1. A medical device carrier for holding an implantable medical device for deployment in a patient, the carrier including:

a carrier element on which a medical device can be held, the carrier element including a longitudinal axis and an outer perimeter;

at least one longitudinal rib including a bore, channel, or groove therein for receiving a trigger wire, the at least one rib extending radially outwardly from the perimeter of the carrier element and including a distal end and a holding shoulder at the distal end extending at an angle substantially perpendicular to the longitudinal axis of the carrier catheter.

2. A medical device carrier according to claim 1, including a plurality of ribs extending radially outwardly from the carrier element.

3. A medical device carrier according to claim 2, wherein said ribs are angularly spaced around the perimeter of the carrier element, said spacing providing recesses for receiving at least one portion of a medical device to be held on the carrier.

4. A medical device carrier according to claim 2, wherein the ribs are substantially evenly spaced angularly around the perimeter of the carrier element.

5. A medical device carrier according to claim 1, wherein the medical device carrier includes a distal end for insertion into a patient and a proximal end, wherein the or at least one said shoulder faces the distal end of the medical device carrier.

6. A medical device carrier in according to claim 1, wherein the or each bore, channel or groove extends in a direction substantially parallel to the longitudinal axis of the carrier element.

7. A medical device carrier according to claim 1, wherein the or each bore, channel or groove is located in the rib or ribs at a position substantially furthest from the carrier element.

8. A medical device carrier according to claim 1, wherein the rib or ribs include a tapering or chamfered proximal end surface.

9. A medical device carrier according to claim 1, including an enlarged diameter head adjacent to the carrier element, said enlarged diameter head facing the shoulder or shoulders of the rib or ribs.

10. A medical device carrier according to claim 9, wherein the enlarged diameter head includes one or more bores or recesses facing the rib or ribs.

11. A medical device carrier according to claim 10, wherein the or each bore or recess of the enlarged head faces a corresponding bore, channel or groove of a respective rib.

12. A medical device carrier according to claim 1, wherein the or each holding shoulder provides for pulling a medical device endoluminally through a patient during deployment.

13. An introducer assembly including:

a medical device carrier for holding an implantable medical device for deployment in a patient, the carrier including:

at least one rib extending radially outwardly from the perimeter of the carrier element and including a distal end and a holding shoulder at the distal end extending at an angle substantially perpendicular to the longitudinal axis of the carrier catheter; and

at least one trigger wire, wherein the trigger wire or wires pass through channels, bores or grooves in the rib or ribs.

14. An introducer assembly according to claim 13, including an enlarged diameter head facing the rib or ribs, the enlarged diameter head including one or more bores or recesses providing a tight fit of a trigger wire.

15. An introducer assembly according to claim 14, wherein the trigger wire or wires are substantially straight through an associated bore, channel or groove in the rib or ribs.

16. An introducer assembly according to claim 13, including a plurality of said ribs angularly spaced around the perimeter of the carrier element, said spacing providing recesses for receiving at least one portion of a medical device to be held on the carrier.

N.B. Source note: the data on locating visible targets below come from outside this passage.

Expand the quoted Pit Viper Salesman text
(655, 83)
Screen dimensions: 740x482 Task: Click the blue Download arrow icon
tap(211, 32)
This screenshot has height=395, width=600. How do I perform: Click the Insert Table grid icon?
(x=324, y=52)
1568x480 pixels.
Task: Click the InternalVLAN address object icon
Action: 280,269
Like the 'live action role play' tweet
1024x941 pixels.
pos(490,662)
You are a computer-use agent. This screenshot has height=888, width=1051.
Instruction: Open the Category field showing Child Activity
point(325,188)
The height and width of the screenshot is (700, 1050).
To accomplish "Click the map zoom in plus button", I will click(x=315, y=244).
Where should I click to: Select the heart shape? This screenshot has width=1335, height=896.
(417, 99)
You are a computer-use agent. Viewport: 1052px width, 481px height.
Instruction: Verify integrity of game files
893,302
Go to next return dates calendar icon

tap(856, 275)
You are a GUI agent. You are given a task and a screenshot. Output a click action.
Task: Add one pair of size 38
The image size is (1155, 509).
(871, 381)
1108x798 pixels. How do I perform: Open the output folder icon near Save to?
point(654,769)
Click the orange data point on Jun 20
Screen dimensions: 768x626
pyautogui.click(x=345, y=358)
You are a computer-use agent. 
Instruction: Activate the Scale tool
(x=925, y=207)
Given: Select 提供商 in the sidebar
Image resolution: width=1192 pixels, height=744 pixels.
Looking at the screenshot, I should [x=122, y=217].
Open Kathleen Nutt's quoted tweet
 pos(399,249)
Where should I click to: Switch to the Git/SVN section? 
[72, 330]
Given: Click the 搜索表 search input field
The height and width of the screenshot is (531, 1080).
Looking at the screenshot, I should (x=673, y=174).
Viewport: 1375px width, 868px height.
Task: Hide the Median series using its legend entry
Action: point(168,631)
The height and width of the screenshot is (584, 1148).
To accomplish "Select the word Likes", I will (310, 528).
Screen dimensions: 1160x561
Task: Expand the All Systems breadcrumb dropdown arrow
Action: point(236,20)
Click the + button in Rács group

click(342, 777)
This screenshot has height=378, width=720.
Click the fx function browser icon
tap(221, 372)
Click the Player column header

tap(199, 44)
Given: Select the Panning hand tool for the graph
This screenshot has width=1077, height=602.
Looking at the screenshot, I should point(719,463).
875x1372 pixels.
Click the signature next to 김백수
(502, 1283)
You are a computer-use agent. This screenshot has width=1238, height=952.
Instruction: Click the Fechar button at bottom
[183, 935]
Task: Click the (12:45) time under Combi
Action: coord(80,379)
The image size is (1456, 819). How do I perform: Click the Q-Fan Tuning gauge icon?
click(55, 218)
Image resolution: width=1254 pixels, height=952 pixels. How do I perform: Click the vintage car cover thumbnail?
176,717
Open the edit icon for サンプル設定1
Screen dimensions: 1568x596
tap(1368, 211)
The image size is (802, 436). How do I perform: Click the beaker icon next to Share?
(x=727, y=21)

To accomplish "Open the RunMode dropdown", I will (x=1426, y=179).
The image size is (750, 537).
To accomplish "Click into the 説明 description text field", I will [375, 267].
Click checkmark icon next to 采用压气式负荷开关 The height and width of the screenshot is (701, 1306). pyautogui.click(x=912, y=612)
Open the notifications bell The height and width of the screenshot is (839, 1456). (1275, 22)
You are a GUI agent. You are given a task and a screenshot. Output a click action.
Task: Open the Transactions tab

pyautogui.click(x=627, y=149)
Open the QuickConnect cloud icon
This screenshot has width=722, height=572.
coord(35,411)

17. An introducer assembly according to claim 13, including a sheath arranged to overlie the medical device carrier and movable longitudinally relative thereto.

18. An introducer assembly according to claim 17, wherein the rib or ribs are a snug fit in the sheath.

19. An introducer assembly according to claim 13, wherein the or each holding shoulder provides for pulling a medical device during deployment, the introducer assembly being provided with no pusher element.